Hot Time in the Old Town - Edward Kohn [68]
After the fiasco in Jersey City, it was a relief to the arriving party that police arrangements were more satisfactory on the New York side. Police held the crowd back until Bryan left the boat, and he was taken out a side door to the entrance of the neighboring ferry slip. Three carriages drove the party two miles to the St. John home, where a small crowd of about 150 people waited. In fact the crowd seemed drawn more by the large police presence than any foreknowledge that Bryan was soon to arrive.
One cabman driving by suddenly brought his horse up with a jerk and asked, “Wat t’ell’s goin’ on here?” “Bryan’s coming,” called out a policeman. “The devil he is,” the cabman replied, as he whipped his horses and drove off. “Just tell him that you saw me.” The Bryans’ carriage soon arrived, and the party walked rapidly into the house, ignoring the cheers from the street. After the door had closed, a loud voice across the street tried to revive the enthusiasm of the disappointed crowd by calling out the first part of the old campaign chant, “What’s the matter with Bryan?”

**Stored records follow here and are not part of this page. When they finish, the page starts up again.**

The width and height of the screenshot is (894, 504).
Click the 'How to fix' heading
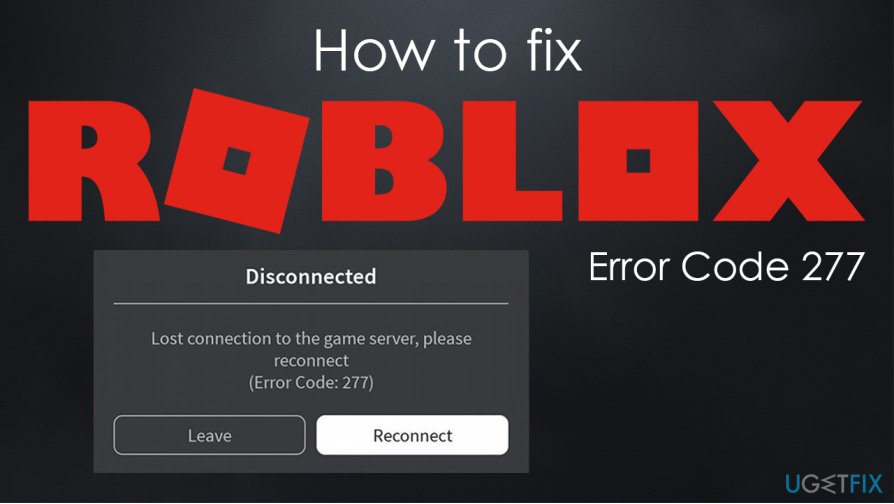point(448,51)
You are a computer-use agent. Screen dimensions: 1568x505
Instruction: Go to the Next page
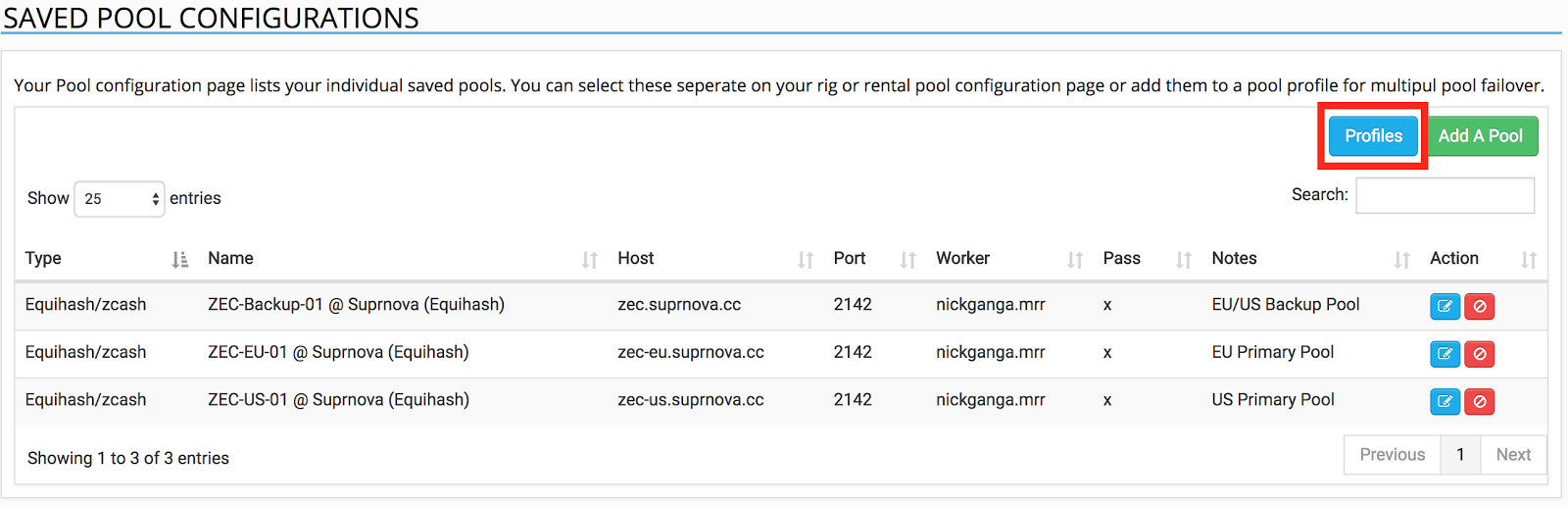pos(1513,455)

At that very moment Bryan emerged from the house again and walked out on the steps. A hush fell on the crowd, and the broad base of the stone steps lit by the electric lamps gave the impression of an actor stepping onto the stage. “His pale face was outlined by the electric glare,” one witness described, “his tangled hair fell down over his shoulders, and his eyes seemed to flash in the light, and, as he drew himself erect the audience caught just for an instant a fleeting glimpse of a magnetic pose, such as he might have brought into play when he carried the hysterical and emotional Convention at Chicago along with him.”
Bryan stood on the step and looked both ways down the street, perhaps looking for more people, as the situation in the street below was one to which he was unaccustomed: Here he was in the largest American city, faced with a small and completely quiet crowd of fewer than two hundred people. Unlike his reception in other cities, the crowds that had greeted his arrival in New York, both at the ferryboat and at St. John’s house, numbered under three hundred total. What hope did he have, then, of filling the 15,000-seat auditorium of Madison Square Garden? Bryan turned back toward the house as if to go back inside, and now the crowd erupted into applause and cries of “Speech!” But Bryan only shook his head and stepped back into the house.
By prior arrangement, Bryan had agreed to meet with newspapermen at 10:00 PM, but as the train had been delayed, this meeting did not take place until nearly 11:00. It promised to be a short meeting, since before Bryan appeared, St. John lectured the newspapermen, “Now, with Mr. Bryan, this is going to be ‘How-de-do,’ and ‘Goodby,’” one of the reporters present recounted. “The man is thoroughly tired out. You must not ask him a question. If you have any questions to ask, you may ask them of me, and I will answer so far as I can, or get the answer from him.”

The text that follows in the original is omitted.